§ **Assignment**
Look below for the line holding "Select Basic Information in the sidebar" and the line holding "Image resolution: width=850". Repeat those two and everything between, exactly.
------------------------------------------------------------
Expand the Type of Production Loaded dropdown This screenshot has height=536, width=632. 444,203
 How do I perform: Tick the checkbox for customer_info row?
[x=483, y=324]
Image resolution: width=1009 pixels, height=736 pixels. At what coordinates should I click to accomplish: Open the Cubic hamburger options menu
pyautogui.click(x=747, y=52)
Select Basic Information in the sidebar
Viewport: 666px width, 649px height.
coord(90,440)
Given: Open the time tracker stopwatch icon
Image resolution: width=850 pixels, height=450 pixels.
------------------------------------------------------------
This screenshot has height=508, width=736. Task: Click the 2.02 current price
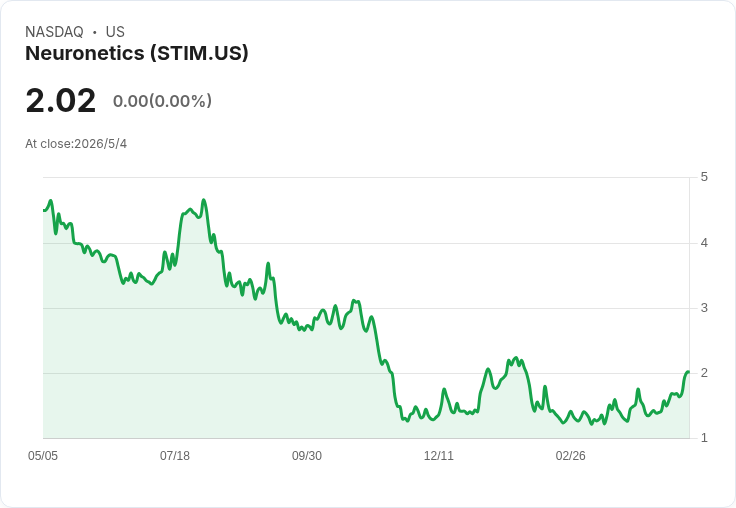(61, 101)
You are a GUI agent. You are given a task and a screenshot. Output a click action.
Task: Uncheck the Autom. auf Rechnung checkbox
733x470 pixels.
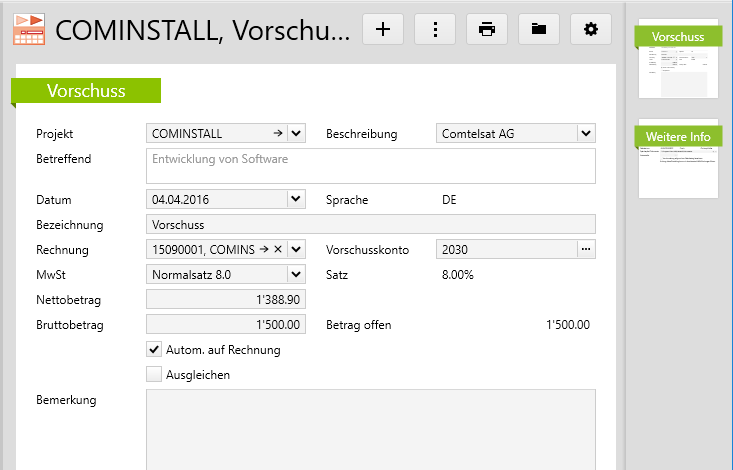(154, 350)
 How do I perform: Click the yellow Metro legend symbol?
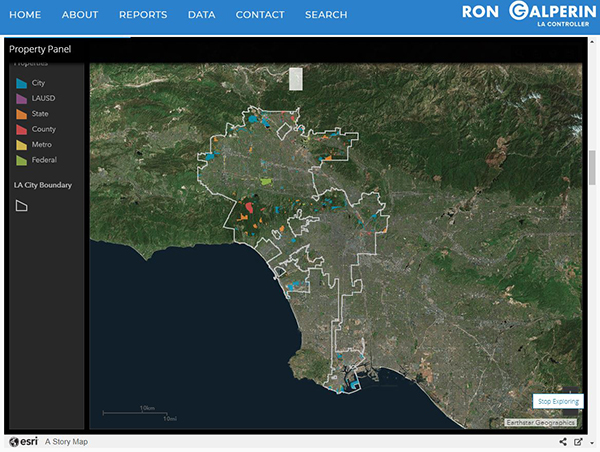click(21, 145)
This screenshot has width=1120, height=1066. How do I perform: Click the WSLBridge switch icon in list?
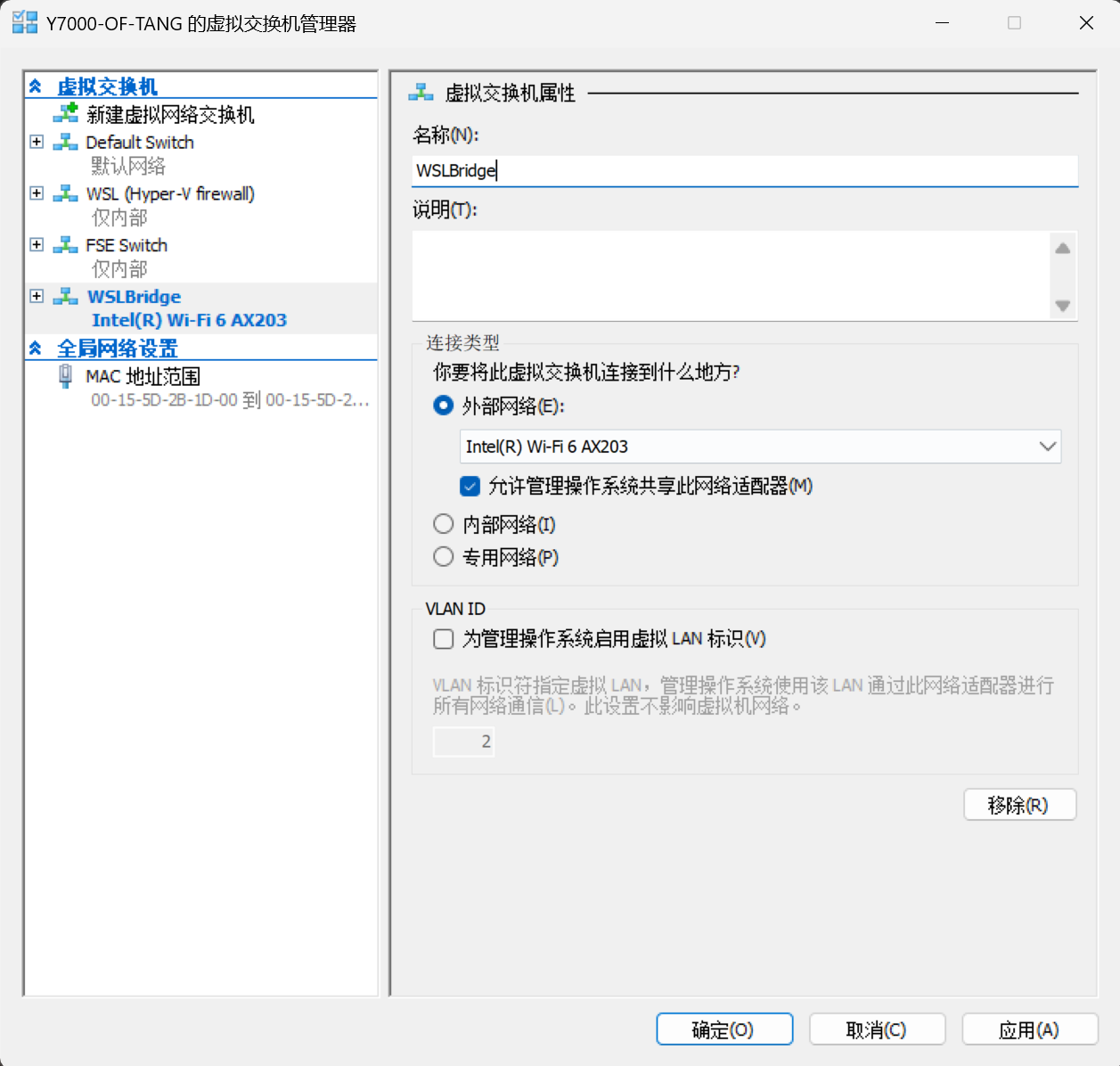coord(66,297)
------------------------------------------------------------
§ **Solution for this problem**
Select Basic Information in the sidebar
Viewport: 666px width, 649px height.
coord(90,440)
Given: Open the time tracker stopwatch icon
Image resolution: width=850 pixels, height=450 pixels.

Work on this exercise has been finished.